Woven together from one hundred original interviews, Witness to the Revolution provides a firsthand narrative of that period of upheaval in the words of those closest to the action—the activists, organizers, radicals, and resisters who manned the barricades of what Students for a Democratic Society leader Tom Hayden called “the Great Refusal.”
We meet Bill Ayers and Bernardine Dohrn of the Weather Underground; Daniel Ellsberg, the former Defense Department employee who released the Pentagon Papers; feminist theorist Robin Morgan; actor and activist Jane Fonda; and many others whose powerful personal stories capture the essence of an era. We witness how the killing of four students at Kent State turned a straitlaced social worker into a hippie, how the civil rights movement gave birth to the women’s movement, and how opposition to the war in Vietnam turned college students into prisoners, veterans into peace marchers, and intellectuals into bombers.
With lessons that can be applied to our time, Witness to the Revolution is more than just a record of the death throes of the Age of Aquarius. Today, when America is once again enmeshed in racial turmoil, extended wars overseas, and distrust of the government, the insights contained in this book are more relevant than ever.

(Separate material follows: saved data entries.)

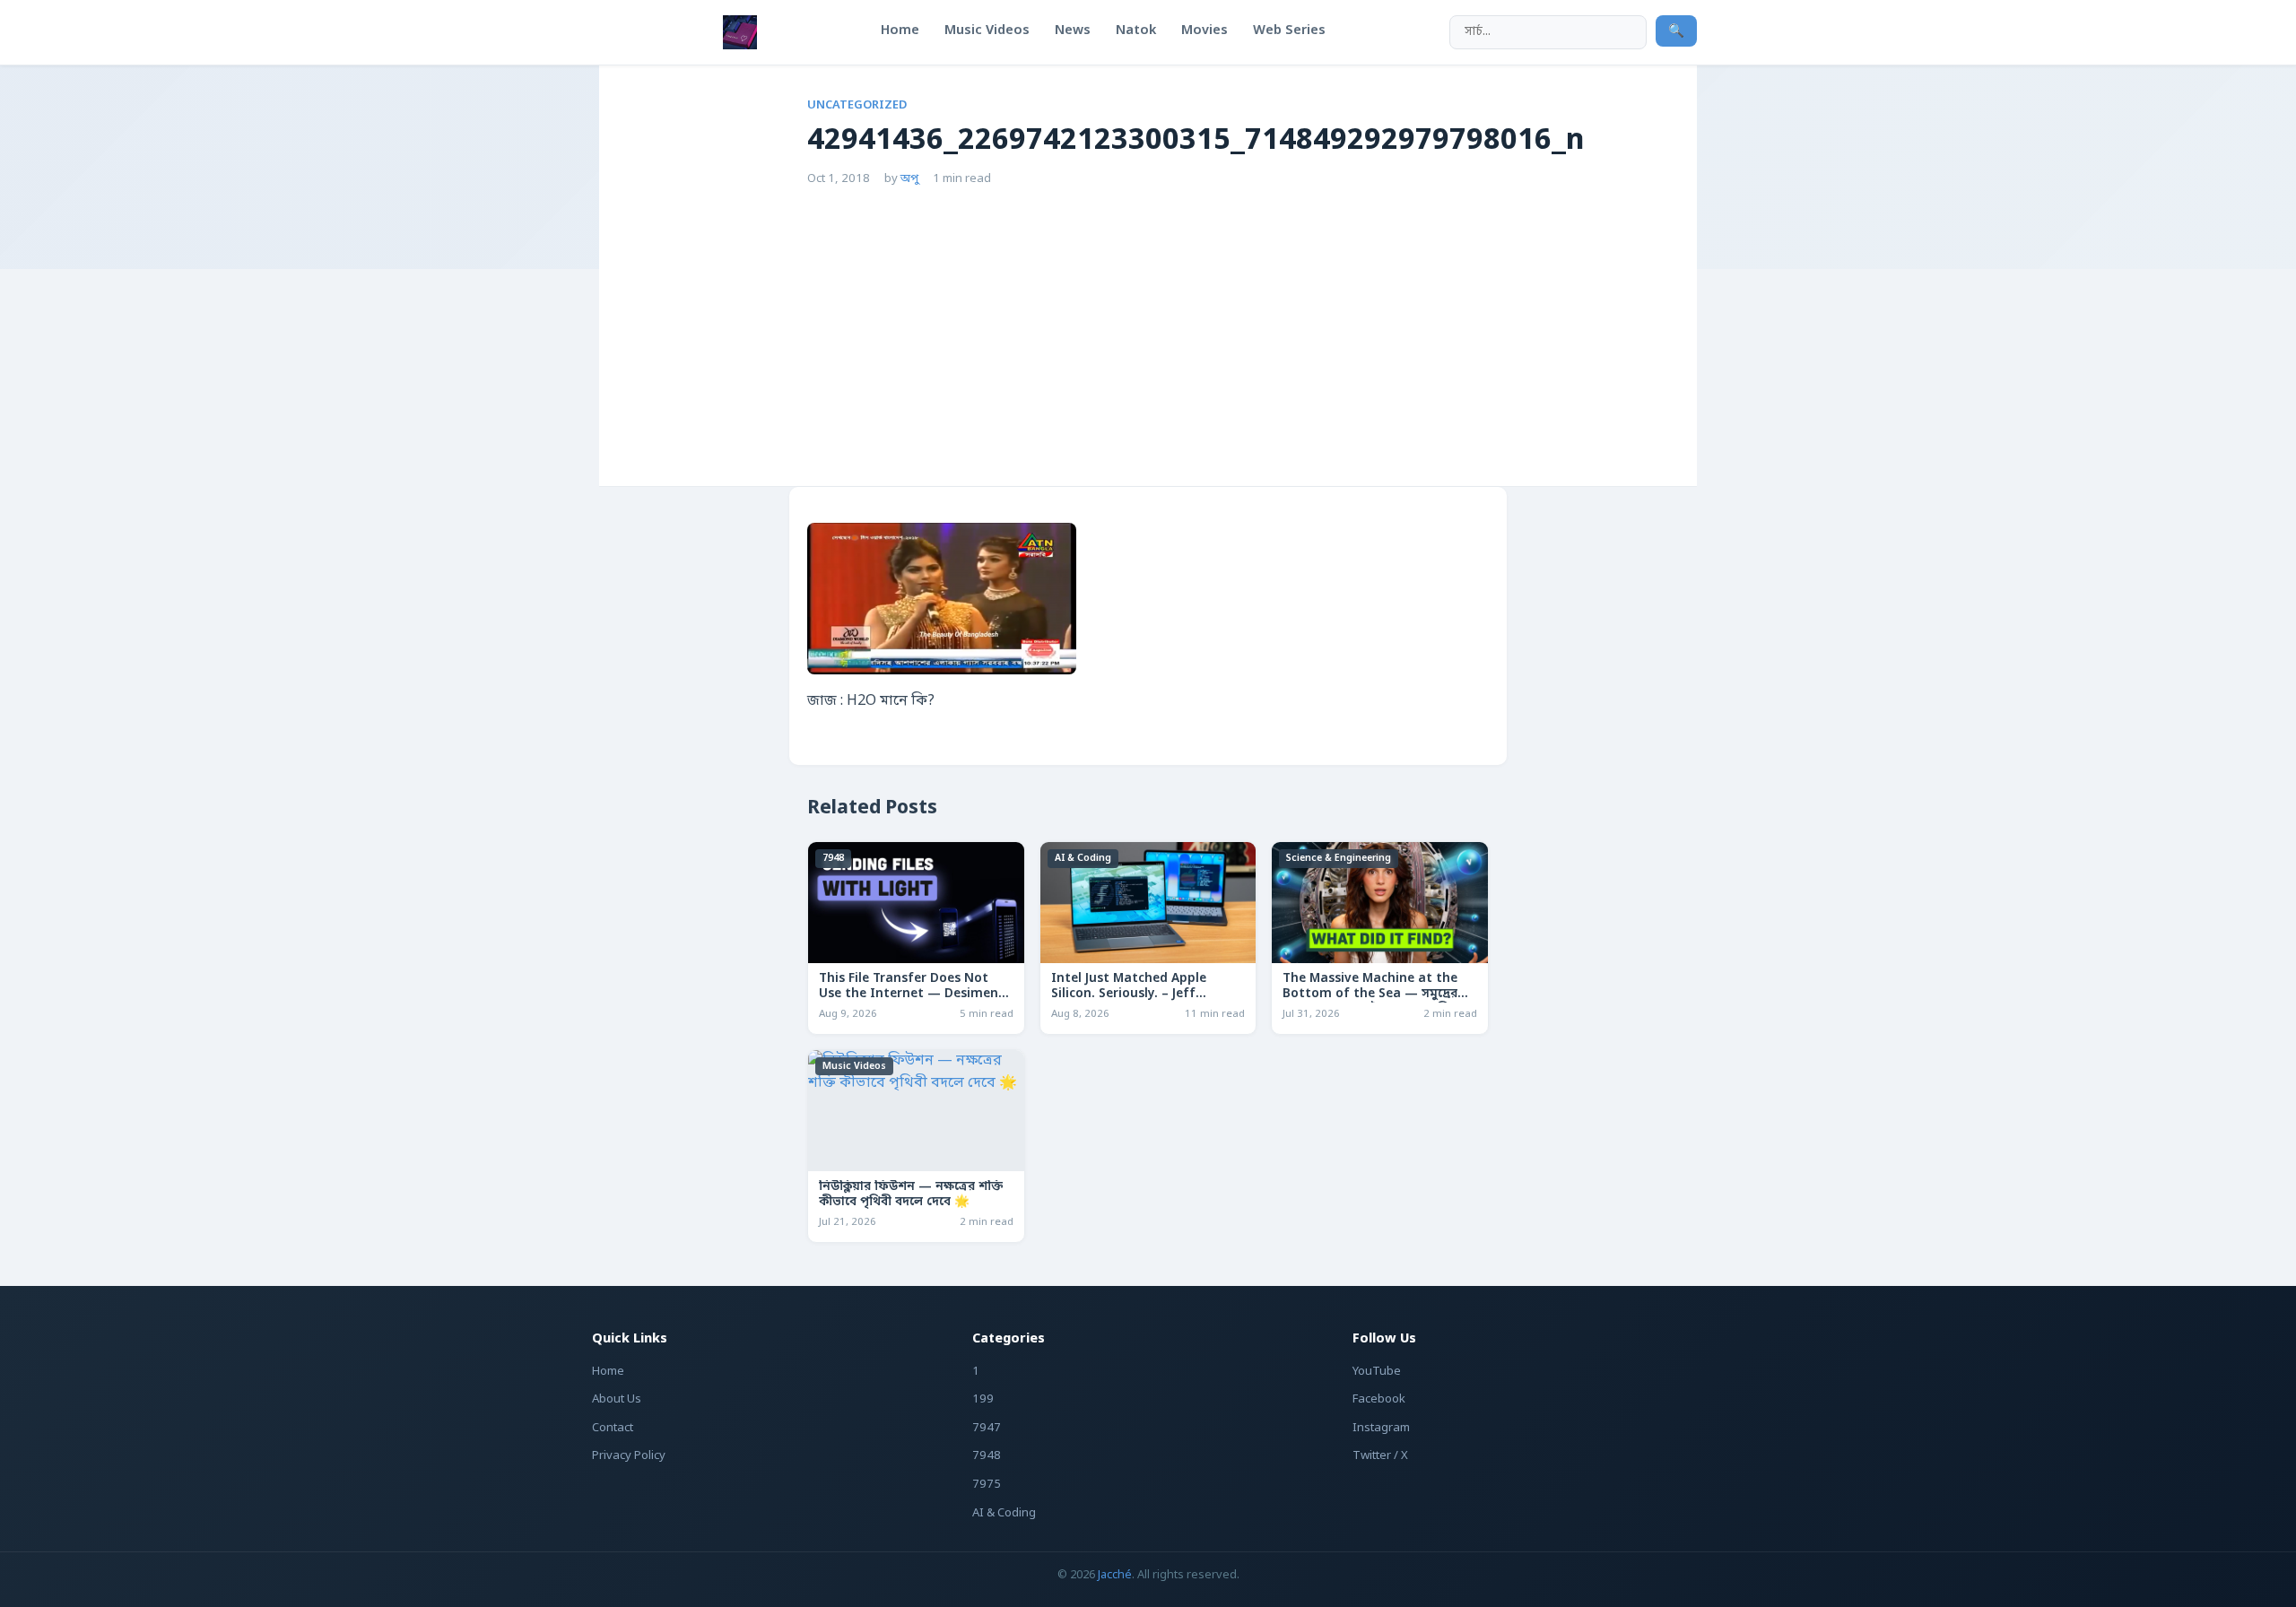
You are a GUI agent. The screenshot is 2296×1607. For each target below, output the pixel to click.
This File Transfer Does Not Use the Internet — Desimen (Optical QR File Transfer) (908, 994)
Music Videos (854, 1066)
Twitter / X (1380, 1456)
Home (608, 1371)
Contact (612, 1428)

Praise for Witness to the Revolution
“Especially for younger generations who didn’t live through it, Witness to the Revolution is a valuable and entertaining primer on a moment in American history the likes of which we may never see again.”—Bryan Burrough, The Wall Street Journal
“A rich tapestry of a volatile period in American history.”—Time
“A gripping oral history of the centrifugal social forces tearing America apart at the end of the ’60s . . . This is rousing reportage from the front lines of US history.”—O: The Oprah Magazine
“The familiar voices and the unfamiliar ones are woven together with documents to make this a surprisingly powerful and moving book.”—New York Times Book Review
“[An] Enthralling and brilliant chronology of the period between August 1969 and September 1970.”—Buffalo News
“[Bingham] captures the essence of these fourteen months through the words of movement organizers, vets, students, draft resisters, journalists, musicians, government agents, writers, and others. . . . This oral history will enable readers to see that era in a new light and with fresh sympathy for the motivations of those involved. While Bingham’s is one of many retrospective looks at that period, it is one of the most immediate and personal.”—Booklist
PUBLISHERS WEEKLY
In this oral history of the American counterculture from August 1969 to September 1970, Bingham (Women on the Hill) assembles an impressive who's who of the activists, outlaws, and idealists who sought to bring America to its reckoning, for better or worse. Perhaps the most astonishing part of Bingham's account is the sheer number of memorable events that occurred in this "school year": Woodstock, Kent State, Nixon's invasion of Cambodia, the Weather Underground's campaign of bombings, Seymour Hersh breaking the My Lai massacre story, Robin Morgan publishing her feminist essay "Goodbye to All That," and Fred Hampton and Mark Clark being murdered by the Chicago police. Vietnam vets were coming out against the war and youths were opening their minds with LSD. It would be a mistake, however, to assume Bingham's book is an uncomplicated celebration of the "awakened generation." Many of the reminiscences end in regret; ironically, just as the New Left's antiwar message was beginning to hit home with the American public, the movement itself was self-destructing. By the end of Bingham's history it becomes clear that time has done little to cast these crucial events in any clarifying light.
Customer Reviews
Hugely helpful dive into the 60s
So much of our world today is informed by what happened in the Vietnam war era. This is a riveting series of view points of our nation and the times.